Mr Sarkozy was elected on a platform which included finding solutions to the ethnic and unemployment problems which led to France's month-long 2005 race riots. His first move was to assemble France's first multi-cultural cabinet, with several representatives of what are known here as "visible minorities", instead of the lily-white governments, both Left and Right, which had until then ruled the country.

Ms Amara is a French-Algerian socialist alderwoman from the Auvergne capital, Clermont-Ferrand, and a vigorous feminist activist who founded the Ni Putes, Ni Soumises (Neither Whores, Nor Submissives) movement in response to forced marriages, violence and gang rapes of women in France's worst areas.

She is also perhaps the most visible representative of "the new France" in the cabinet and has retained the colourful accent and expressions of the banlieues, breaking into Arabic on occasion when visiting sink estates.

Unlike Rachida Dati, the glamorous and well-spoken justice minister who is the first woman of North African background to hold a key ministerial position, Ms Amara has never set foot in a Dior shop, cuts her hair in her own bathroom, and still lives in a council flat in a working-class part of Paris rather than use her ministry's official residence near the Eiffel Tower.

She is regularly rated as one of the three most popular ministers in the cabinet and a television profile of her screened in prime time last Thursday garnered some of the evening's best ratings.

She, therefore, cannot be allowed to fail, and will stand next to the Mr Sarkozy when he finally details "her" plan's measures in three weeks' time.

Tuesday's exercise in Vaulx-en-Velin will essentially be yet another of those symbolic numbers so beloved of French politicians, in which a number of piecemeal, if well-meaning, measures will be thrown at the assembled media to show that Something Is Being Done.

Almost all of the initiatives announced in Ms Amara's Madame Figaro interview yesterday are already in operation, some for several years. Her ministry doesn't have much of a budget of its own, and is dependent on the co-operation of other, more powerful administrations, such as education, transport and health, to effect any kind of significant change.

Until the Elysée stepped in last week, Ms Amara's abrasive personality and the relative inexperience of her chief aides had not earned her much goodwill among other mandarins.

Contrary to public perception, a great deal of money has always been thrown at France's most disenfranchised areas - though not always judiciously.

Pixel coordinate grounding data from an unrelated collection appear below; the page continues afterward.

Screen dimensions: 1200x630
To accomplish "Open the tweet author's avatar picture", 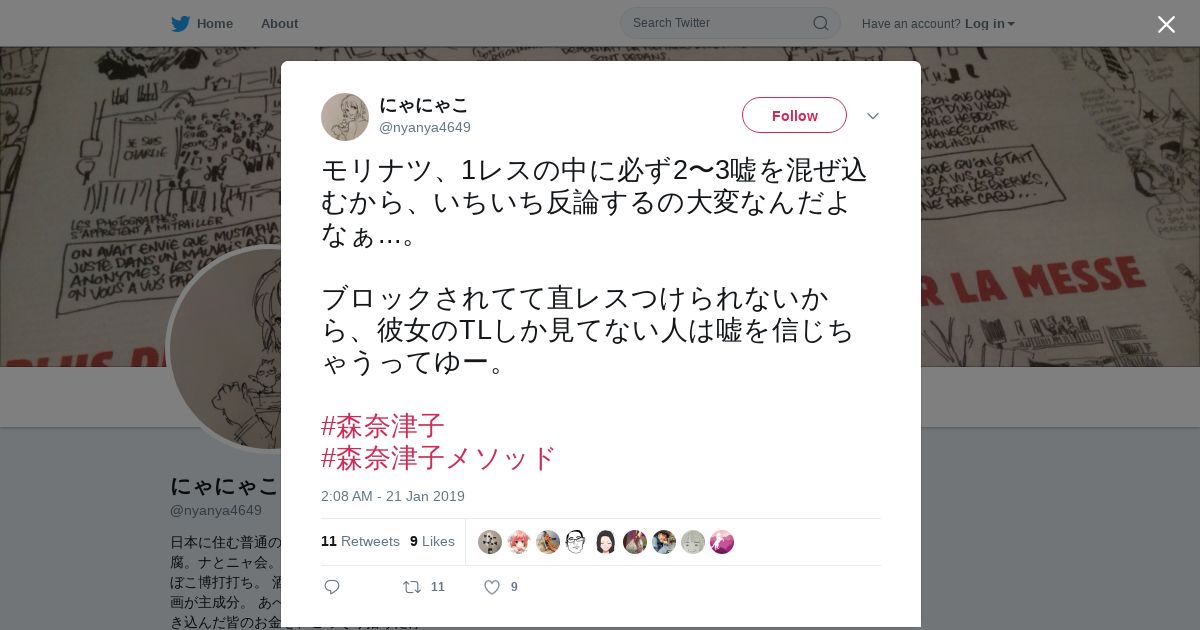I will tap(345, 117).
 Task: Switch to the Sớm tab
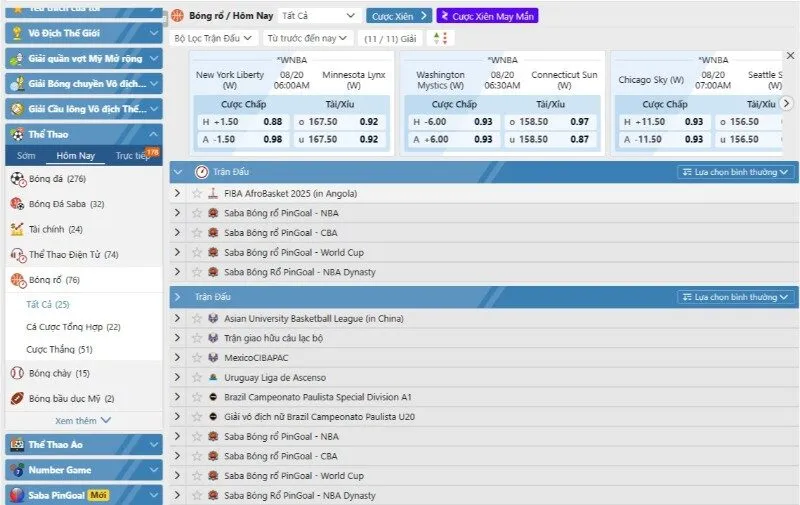pos(24,156)
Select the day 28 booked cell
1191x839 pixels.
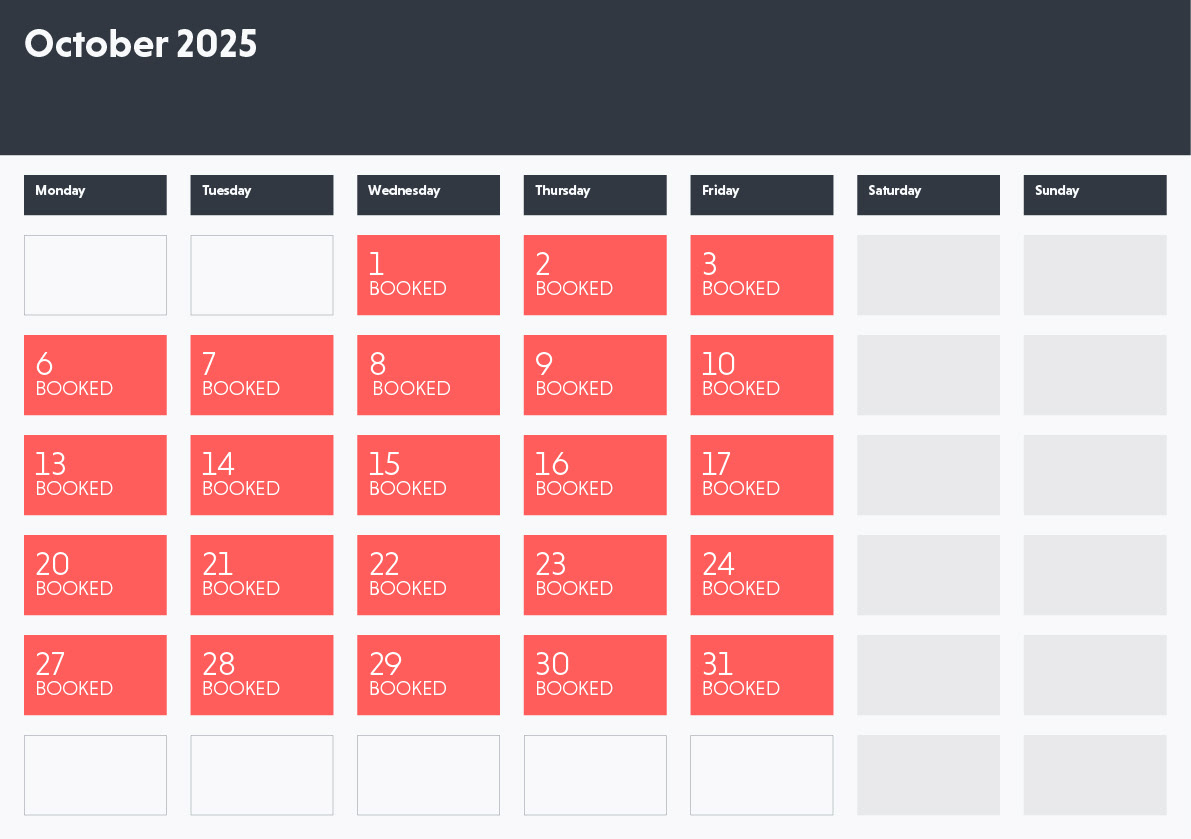point(261,675)
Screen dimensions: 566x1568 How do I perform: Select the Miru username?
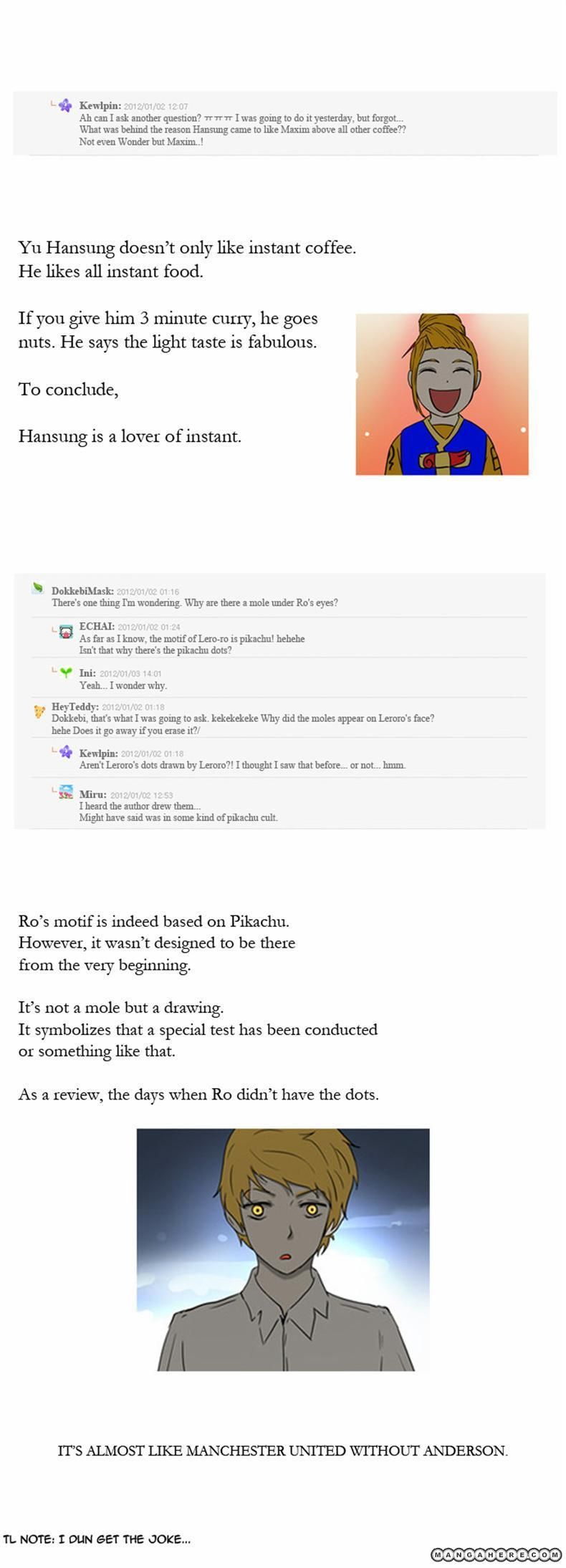92,794
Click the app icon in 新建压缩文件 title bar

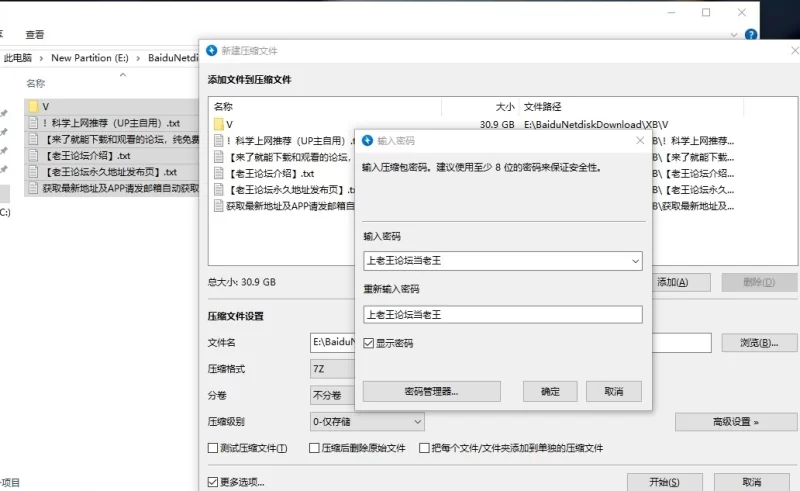[212, 50]
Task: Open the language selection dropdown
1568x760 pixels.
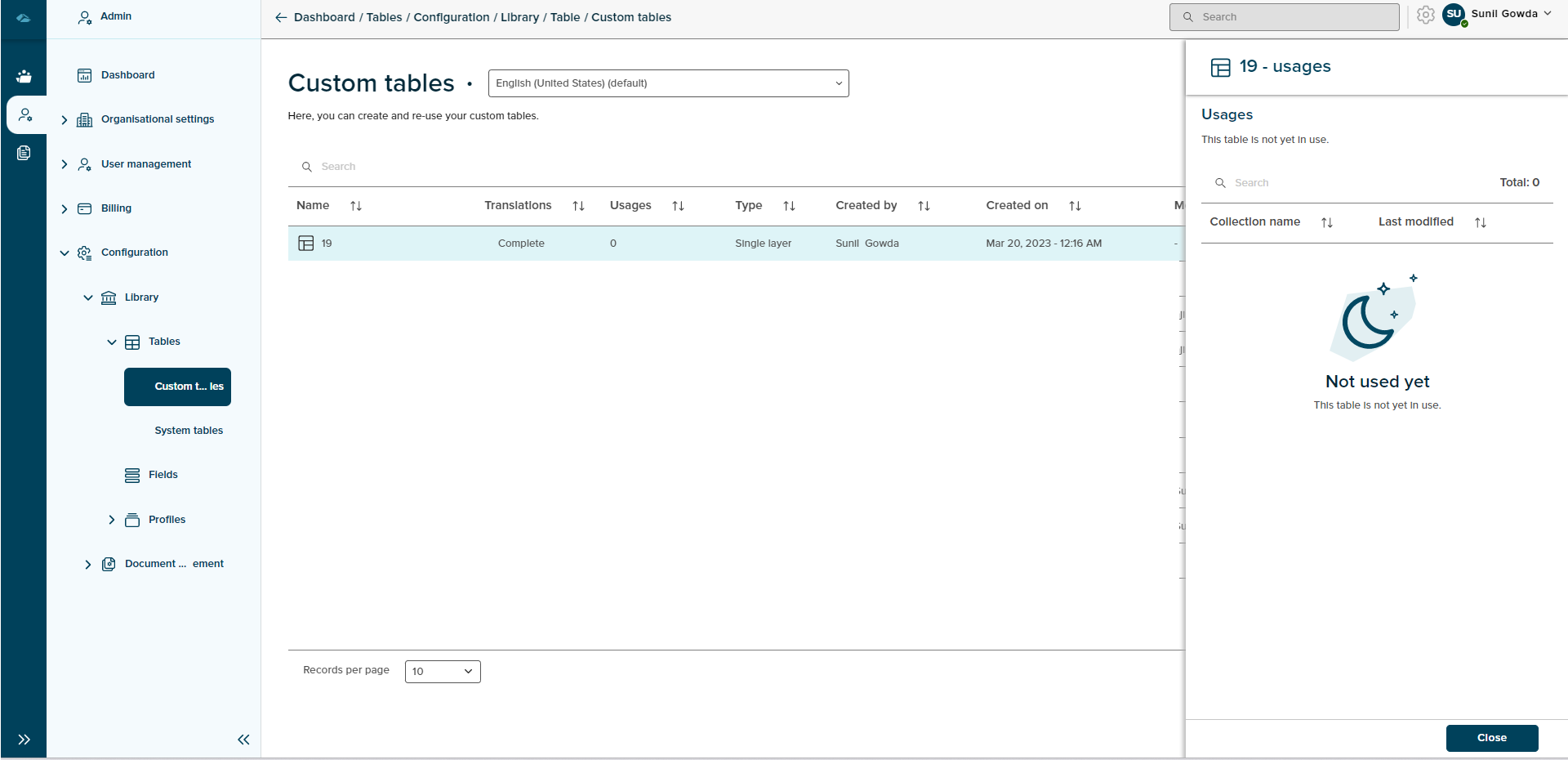Action: [668, 83]
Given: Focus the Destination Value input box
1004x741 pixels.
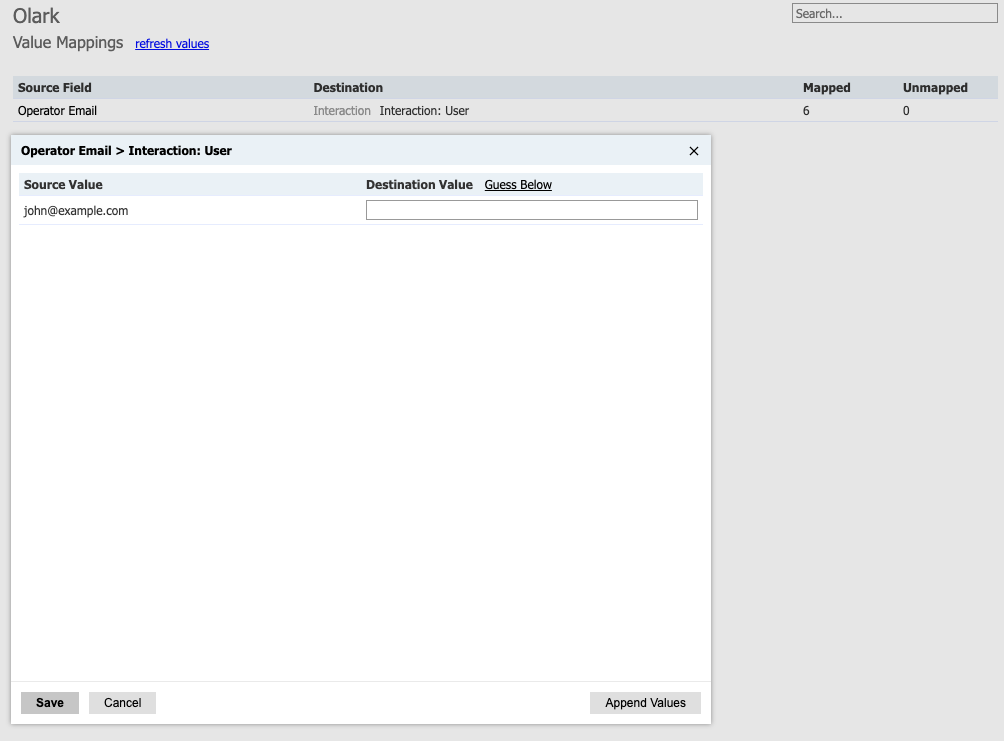Looking at the screenshot, I should point(531,209).
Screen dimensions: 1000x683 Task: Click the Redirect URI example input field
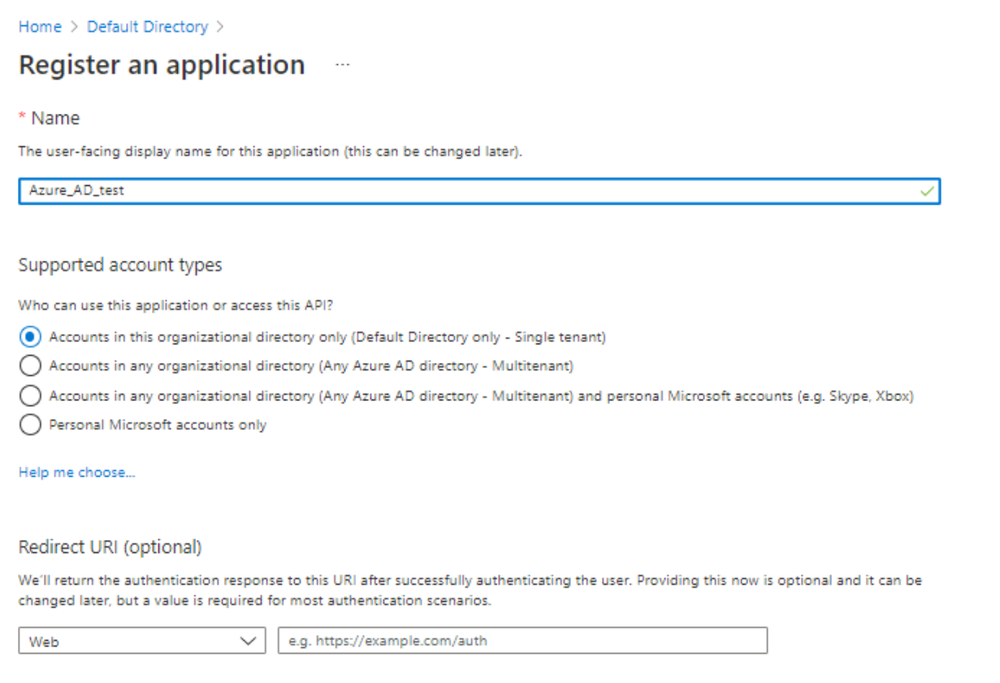click(520, 640)

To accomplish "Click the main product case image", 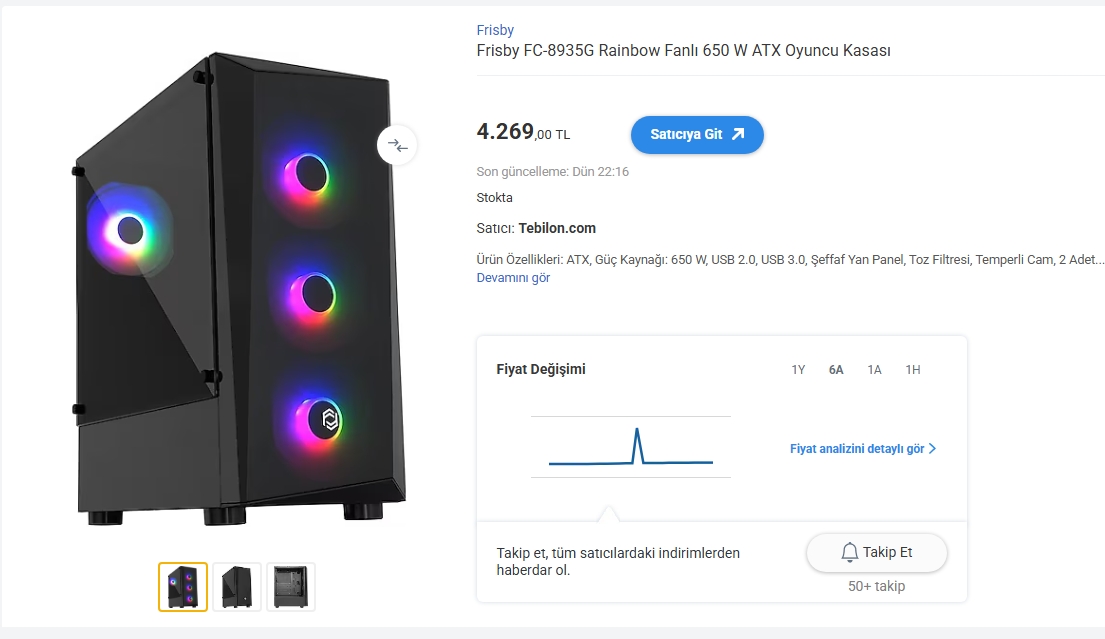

Even more is regularly spent on infrastructure - transport, communications, public conveniences and post offices - in a country where long-term state investment is tantamount to a lay religion. (One politically incorrect testimony to the excellence of French public transport is the sudden drop in petty crime in city centres whenever the transport unions have called a strike.)

Meanwhile, a bevy of France's supercilious but competent technocrats are now slaving away at finding radical ways of facing the stark reality that between 15 and 20 per cent of France's population live in semi-ghettoes where a de facto apartheid already exists, especially when it comes to housing and schools.

Solutions, they feel, should be radical. For instance, ending social housing policies to replace them with personalised grants so that poorer citizens can actually look for homes on the open market. This, however, would mean dismantling a entire bureaucracy which can be confidently expected to be obstructive.

If anyone can do the job - and half a dozen similar ones - it's Nicolas Sarkozy himself.